Dataset records
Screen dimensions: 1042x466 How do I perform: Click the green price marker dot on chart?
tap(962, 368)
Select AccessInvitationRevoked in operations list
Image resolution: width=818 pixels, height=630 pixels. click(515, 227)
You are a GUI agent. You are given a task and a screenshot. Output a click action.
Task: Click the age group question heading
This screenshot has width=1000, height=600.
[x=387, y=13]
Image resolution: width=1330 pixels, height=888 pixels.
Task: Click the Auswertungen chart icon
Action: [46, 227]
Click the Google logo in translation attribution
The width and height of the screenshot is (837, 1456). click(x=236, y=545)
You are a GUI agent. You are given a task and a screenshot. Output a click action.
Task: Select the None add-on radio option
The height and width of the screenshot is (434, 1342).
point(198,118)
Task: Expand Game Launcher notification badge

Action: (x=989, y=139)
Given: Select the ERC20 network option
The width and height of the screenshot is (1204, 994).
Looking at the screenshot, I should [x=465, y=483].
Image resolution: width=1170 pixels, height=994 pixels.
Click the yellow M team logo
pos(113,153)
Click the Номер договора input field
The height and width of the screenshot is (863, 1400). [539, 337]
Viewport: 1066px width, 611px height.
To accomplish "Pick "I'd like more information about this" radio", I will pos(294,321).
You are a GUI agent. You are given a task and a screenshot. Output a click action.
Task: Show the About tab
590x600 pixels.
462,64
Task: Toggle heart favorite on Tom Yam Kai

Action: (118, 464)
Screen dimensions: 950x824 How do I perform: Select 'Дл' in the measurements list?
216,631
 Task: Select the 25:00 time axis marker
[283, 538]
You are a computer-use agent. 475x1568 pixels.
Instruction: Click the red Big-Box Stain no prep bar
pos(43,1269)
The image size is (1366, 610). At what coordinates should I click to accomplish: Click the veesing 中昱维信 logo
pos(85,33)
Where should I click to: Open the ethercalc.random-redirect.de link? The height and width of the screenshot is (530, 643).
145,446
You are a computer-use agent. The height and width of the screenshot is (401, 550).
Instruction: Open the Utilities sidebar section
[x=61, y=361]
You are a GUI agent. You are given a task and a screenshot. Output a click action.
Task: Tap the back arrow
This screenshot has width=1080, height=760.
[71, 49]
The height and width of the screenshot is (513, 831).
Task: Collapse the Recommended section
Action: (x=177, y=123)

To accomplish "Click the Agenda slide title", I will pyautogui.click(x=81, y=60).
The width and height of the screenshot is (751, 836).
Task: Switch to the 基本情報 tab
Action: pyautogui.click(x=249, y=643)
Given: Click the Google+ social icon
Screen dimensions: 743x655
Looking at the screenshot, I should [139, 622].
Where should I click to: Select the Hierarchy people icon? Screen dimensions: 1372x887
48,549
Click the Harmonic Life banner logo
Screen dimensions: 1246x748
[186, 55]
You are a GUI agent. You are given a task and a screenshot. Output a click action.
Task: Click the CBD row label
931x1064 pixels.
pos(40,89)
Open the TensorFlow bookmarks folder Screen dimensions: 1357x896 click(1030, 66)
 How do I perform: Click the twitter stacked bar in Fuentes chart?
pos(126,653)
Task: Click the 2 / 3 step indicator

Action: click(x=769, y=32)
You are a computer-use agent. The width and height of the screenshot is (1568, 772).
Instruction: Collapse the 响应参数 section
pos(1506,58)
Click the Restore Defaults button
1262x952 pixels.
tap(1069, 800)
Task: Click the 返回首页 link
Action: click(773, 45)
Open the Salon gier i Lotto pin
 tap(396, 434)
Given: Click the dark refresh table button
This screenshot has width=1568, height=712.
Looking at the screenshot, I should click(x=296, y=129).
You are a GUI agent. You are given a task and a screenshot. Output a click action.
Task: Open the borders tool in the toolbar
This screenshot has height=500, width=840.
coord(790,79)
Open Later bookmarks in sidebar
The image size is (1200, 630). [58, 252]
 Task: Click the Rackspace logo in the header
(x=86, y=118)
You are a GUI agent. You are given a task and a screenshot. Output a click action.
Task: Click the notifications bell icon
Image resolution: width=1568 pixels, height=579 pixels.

[Task item] From the first line above through the line that contains "Image resolution: width=1170", quote each line exactly. Output nothing more.

[Exercise response]
Screen dimensions: 1042x466 How do I perform: Click the green price marker dot on chart?
tap(962, 368)
Select AccessInvitationRevoked in operations list
Image resolution: width=818 pixels, height=630 pixels. click(515, 227)
You are a GUI agent. You are given a task and a screenshot. Output a click action.
Task: Click the age group question heading
This screenshot has width=1000, height=600.
[x=387, y=13]
Image resolution: width=1330 pixels, height=888 pixels.
Task: Click the Auswertungen chart icon
Action: [46, 227]
Click the Google logo in translation attribution
The width and height of the screenshot is (837, 1456). click(x=236, y=545)
You are a GUI agent. You are given a task and a screenshot. Output a click action.
Task: Select the None add-on radio option
The height and width of the screenshot is (434, 1342).
point(198,118)
Task: Expand Game Launcher notification badge

Action: (x=989, y=139)
Given: Select the ERC20 network option
The width and height of the screenshot is (1204, 994).
Looking at the screenshot, I should [x=465, y=483].
Image resolution: width=1170 pixels, height=994 pixels.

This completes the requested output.